Chapter II: The theoretical basis
The basic principle: 100–101
The basic principle is the simple one of circulation, and is illustrated by the familiar case of corridors and rooms. Within a large hospital, for example, there is a complex traffic problem
The basic principle
100Fortunately there is no mystery about this, because the problem is no different in its essentials from the circulation problem that arises every day in the design of buildings, where the subject is well understood. The basic principle is the simple one of circulation, and is illustrated by the familiar case of corridors and rooms. Within a large hospital, for example, there is a complex traffic problem. A great deal of movement is involved—patients arrive at reception, are moved to wards, then perhaps to operating theatres and back to wards. Doctors, consultants, sisters and nurses go their rounds. Food, books, letters, medicines and appliances of many kinds have to be distributed. A good deal of this includes wheeled-traffic. The principle on which it is all contrived is the creation of areas of environment (wards, operating theatres, consulting rooms, laboratories, kitchens, libraries, etc.) which are served by a corridor system for the primary distribution of traffic. This is not to say no movement takes place within the areas of environment, since even in a hospital ward there is a drift of movement up and down the ward, but it is strictly controlled so that the environment does not suffer. If for some reason movement tends to build up beyond the ability of the environment to accept it, then something is quickly done to curtail or divert it. The one thing that is never allowed to happen is for an environmental area to be opened to through traffic—food trolleys being trundled through the operating theatre would indicate a fundamental error in circulation planning.

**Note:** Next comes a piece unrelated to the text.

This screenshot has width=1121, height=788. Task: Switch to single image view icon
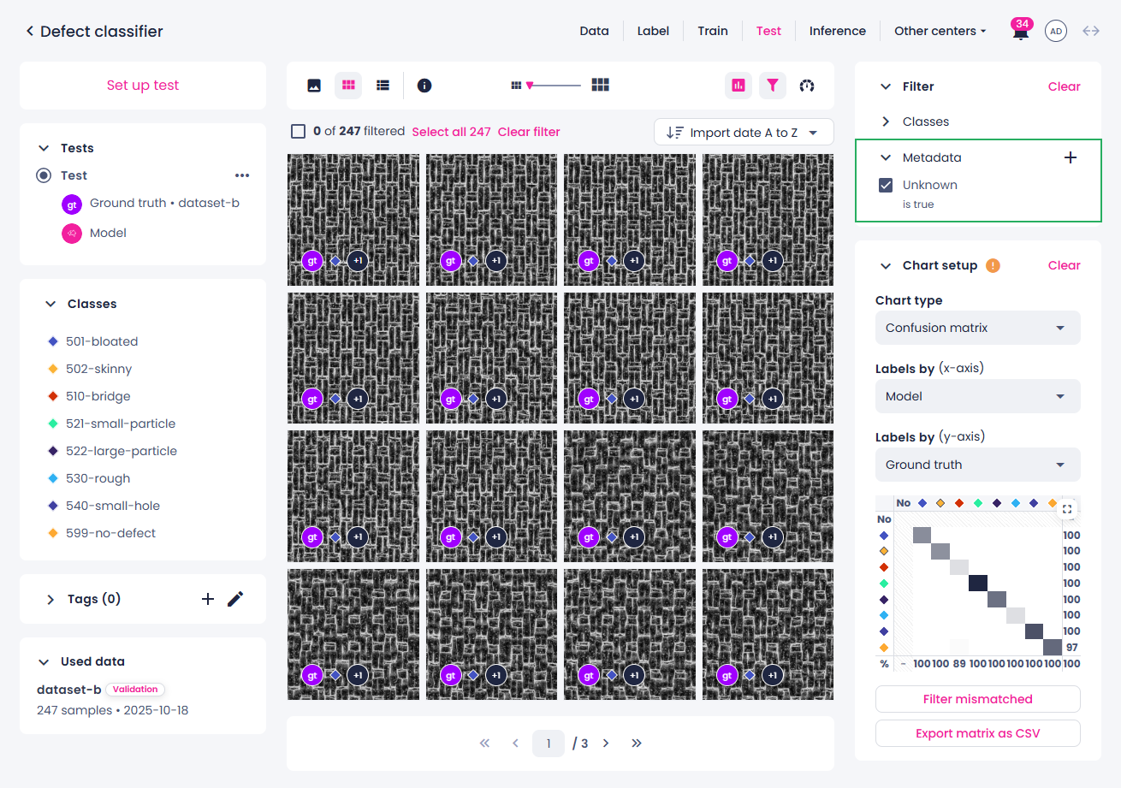[314, 86]
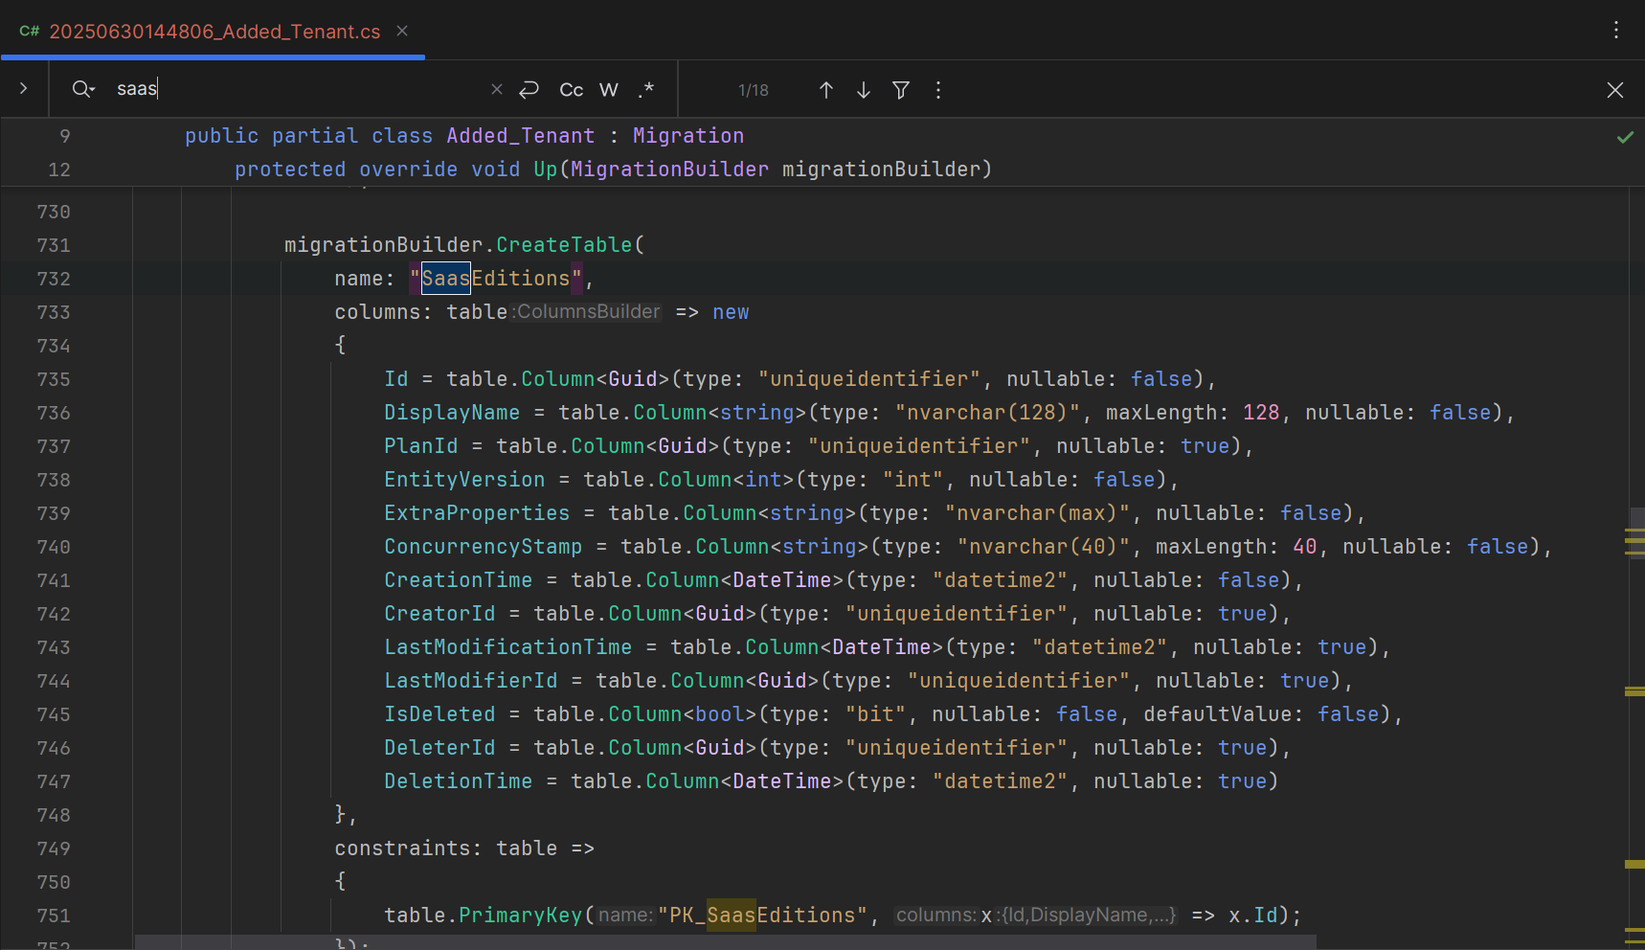The height and width of the screenshot is (950, 1645).
Task: Select the 20250630144806_Added_Tenant.cs tab
Action: [x=214, y=32]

There is no principle other than this on which to contemplate the accommodation of motor traffic in towns and cities, whether it is a design for a new town on an open site, or the adaptation of an existing town. There must be areas of good environment—urban rooms—where people can live, work, shop, look about, and move around on foot in reasonable freedom from the hazards of motor traffic, and there must be a complementary network of roads—urban corridors—for effecting the primary distribution of traffic to the environmental areas. These areas are not free of traffic-they cannot be if they are to function—but the design would ensure that their traffic is related in character and volume to the environmental conditions being sought. If this concept is pursued it can easily be seen that it results in the whole of the town taking on a cellular structure consisting of environmental areas set within an interlacing network of distributory highways. It is a simple concept, but without it the whole subject of urban traffic remains confused, vague, and without comprehensive objectives. Once it is adopted then everything begins to clarify. It is not by any means a new idea, for Sir Alker Tripp was advocating something on these lines over 20 years ago† ,and the precincts and neighbour-hoods of the County of London Plan reflected the same approach. But in the face of the rapidly increasing number of vehicles it acquires a new urgency; it now requires to be explored and developed from a mere concept into a set of working rules for practical application.
† Town Planning and Road Traffic, H. Alker Tripp (Arnold, 1942).